--- Extracted data ---

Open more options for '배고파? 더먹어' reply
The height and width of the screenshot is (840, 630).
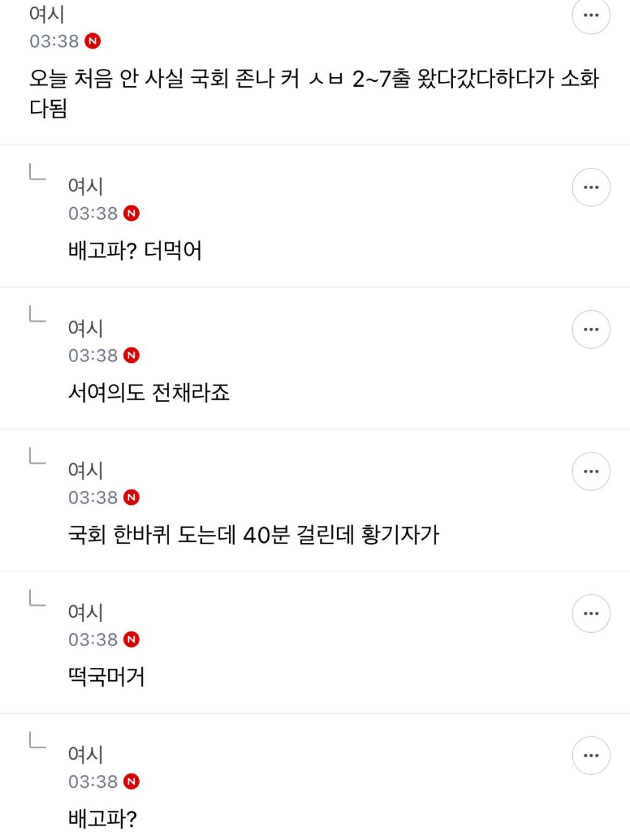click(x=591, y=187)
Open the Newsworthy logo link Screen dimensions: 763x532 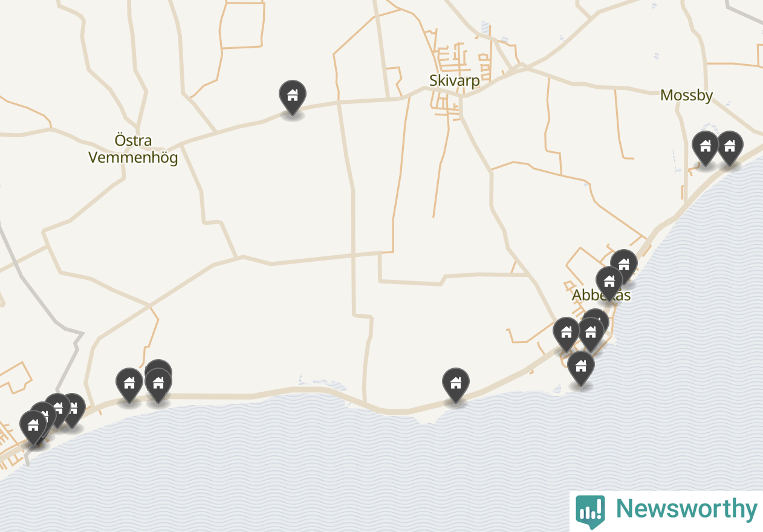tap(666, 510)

---
--- Extracted data ---

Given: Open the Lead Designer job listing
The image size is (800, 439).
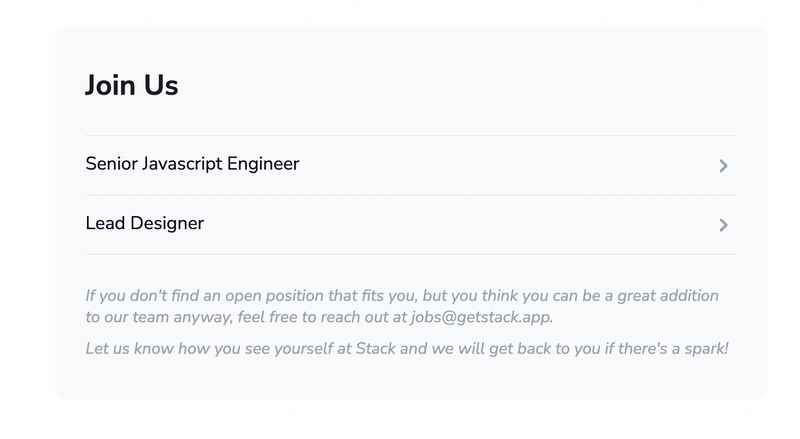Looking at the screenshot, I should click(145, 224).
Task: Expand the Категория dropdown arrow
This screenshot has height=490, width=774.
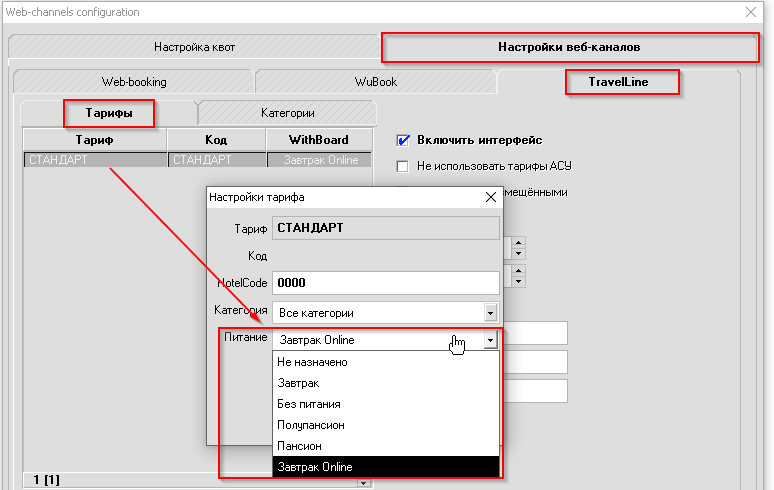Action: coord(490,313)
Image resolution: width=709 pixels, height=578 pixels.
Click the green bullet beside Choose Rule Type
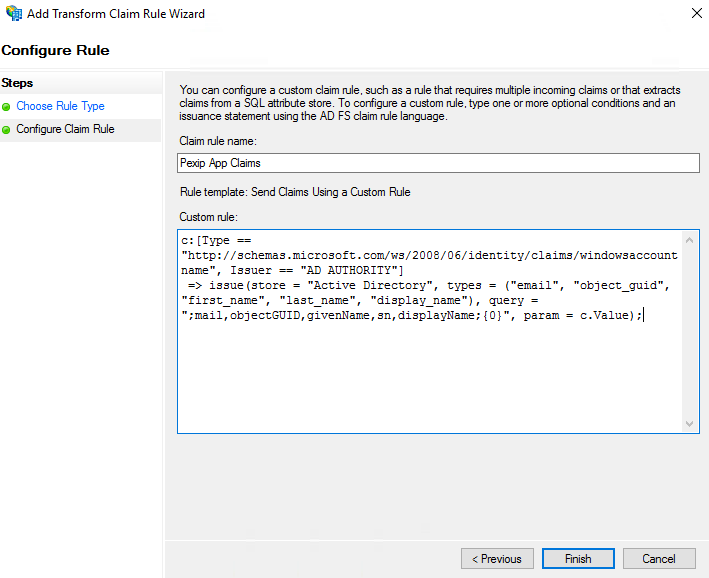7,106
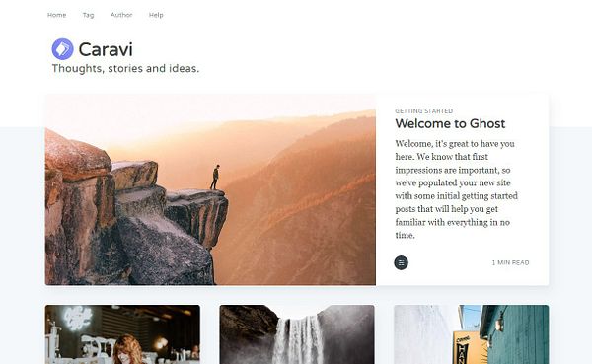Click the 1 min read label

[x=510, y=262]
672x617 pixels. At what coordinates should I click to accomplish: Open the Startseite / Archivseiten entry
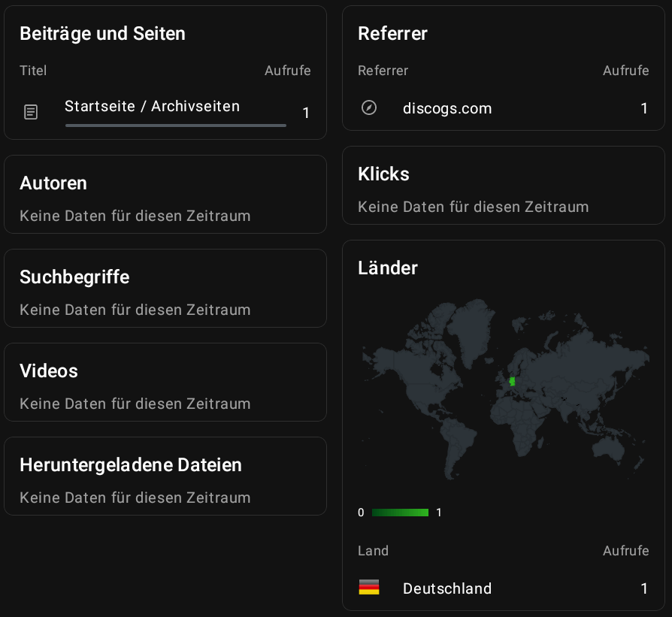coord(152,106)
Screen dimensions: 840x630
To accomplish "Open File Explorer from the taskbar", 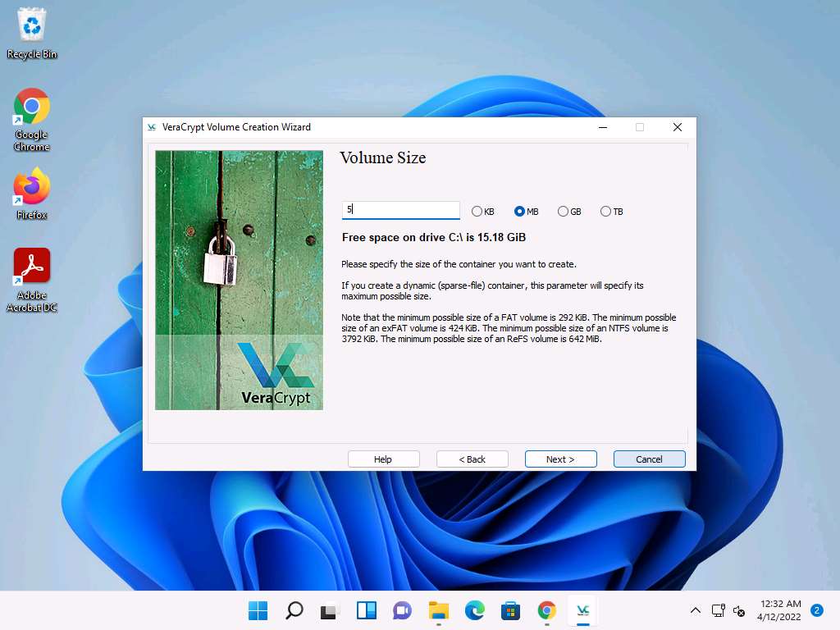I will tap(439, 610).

---

Instructions to follow: Beginning with the line that contains "Given: Open the Lead Designer job listing" and ending with the line that contains "Image resolution: width=709", reproduce the listing exactly, pictures excluded.

Written response:
Given: Open the Lead Designer job listing
The image size is (800, 439).
Looking at the screenshot, I should click(145, 224).
Task: Expand the Категория dropdown arrow
This screenshot has height=490, width=774.
Action: coord(490,313)
Image resolution: width=709 pixels, height=578 pixels.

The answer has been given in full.